Vuelvo a la noche del coche pedido prestado (robado). La calle está vacía. El coche también lo está en el preciso instante que ella baja llorando. Llego a un semáforo en rojo, me tienta saltármelo, pero me detengo cuando veo un cartel que no recuerdo haber visto, y lo miro. Lo único que dice es: Desaparezca aquí. Un anuncio surrealista desconcertante. Sin meter ninguna marcha piso el acelerador. Mi máscara de cordura amenaza con desaparecer. La primavera significa una estación dura por mis alergias y necesito vacaciones. Lo que me mantenía entonces interesado en mi vida era un desastre. Siempre existía la posibilidad de que ocurriera algo aterrador, y normalmente sucedía. ¿Qué fue lo que me salvó aquella noche del 87 después de cortar con ella?: El alma celeste de las jacarandas y una primavera que coloreó el asfalto con flores violetas. Una visión de fantasía bajo la luz de las farolas en la que se restregaban los neumáticos del coche.Ese invierno intenté llevar una agenda al día, pero la cosa no funcionó. Me hice un lío enseguida y anoté cosas solo por escribir algo y terminé por comprender que no tenía tantas cosas que hacer como para llevar una agenda.

Regreso a la casilla de salida. No te conozco, no sé quién eres. El silencio es una sonrisa burlona que roba las palabras. No contesté y fue su última frase antes de dejar el coche. ¿Conocerme?
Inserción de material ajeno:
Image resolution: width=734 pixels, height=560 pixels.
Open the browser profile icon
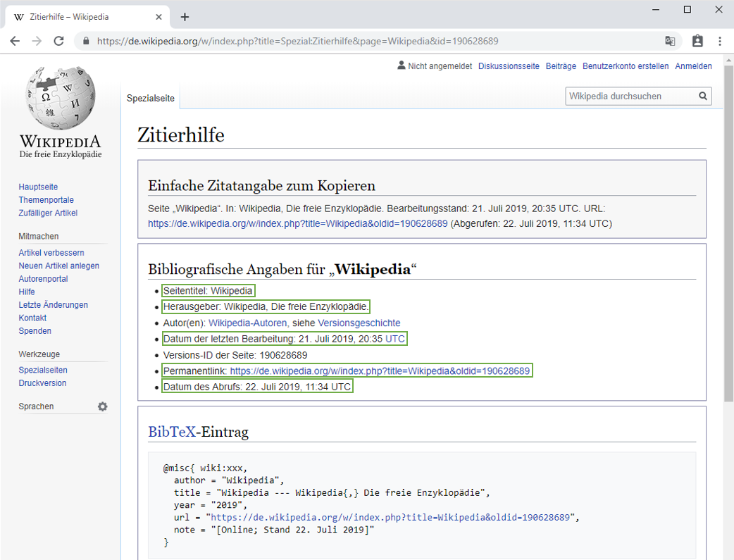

Nadie sabe cómo es nadie, jamás. A nadie le gusta la persona adecuada. Me transporto al final. Ya no queda nada de lo que me salvó en el 87. Las florecillas de las jacarandas diseminadas por el asfalto funcionaron de efecto placebo. Estaban bajo un ultimátum. El Ayuntamiento hacía un último intento para salvar a los ejemplares de la avenida San Sebastián poniéndoles revitalizante. No hay más opciones. Dicen que se intentó hacer lo posible para salvarlas: Son árboles que nos están dando problemas porque crecen con dificultad -aseguraba uno de mis amigos desde la Casa de los Dragos-. Se esfuerzan por alcanzar la luz y se encuentran con el obstáculo de los edificios. Un argumento final para el exterminio era que creaban una incómoda resina pegajosa a la hora de caminar y que también sufrían los coches estacionados. El del 87 era robado, éste no me importaría que mutara su color en violeta.
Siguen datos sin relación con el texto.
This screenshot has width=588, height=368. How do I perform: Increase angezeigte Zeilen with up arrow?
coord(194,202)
Continúo en Méndez Núñez. No quiero que me importe nada. Si algo me importa es peor. Es menos doloroso si no te importa nada. Allí las jacarandas fueron taladas y repusieron su muerte por ejemplares por ficus benjamina. Supongo que la comparación es igual al Tete de Javier Pérez y el de Miguel Concepción. Deseo que en el bar Asturiano, enfrente de la Sindical, con el Teatro San Martín aún en mis retinas, igual que el Toscal de Ananías, encontraré consuelo. El desamparo y la humedad, chirrían cuando me alejo del semáforo. Llevo puestas las gafas de sol aunque el reloj marca las 3. A.M. y no aparto la vista del espejo retrovisor poseído por la extraña sensación de que el recuerdo de aquella chica y las jacarandas aún me está siguiendo.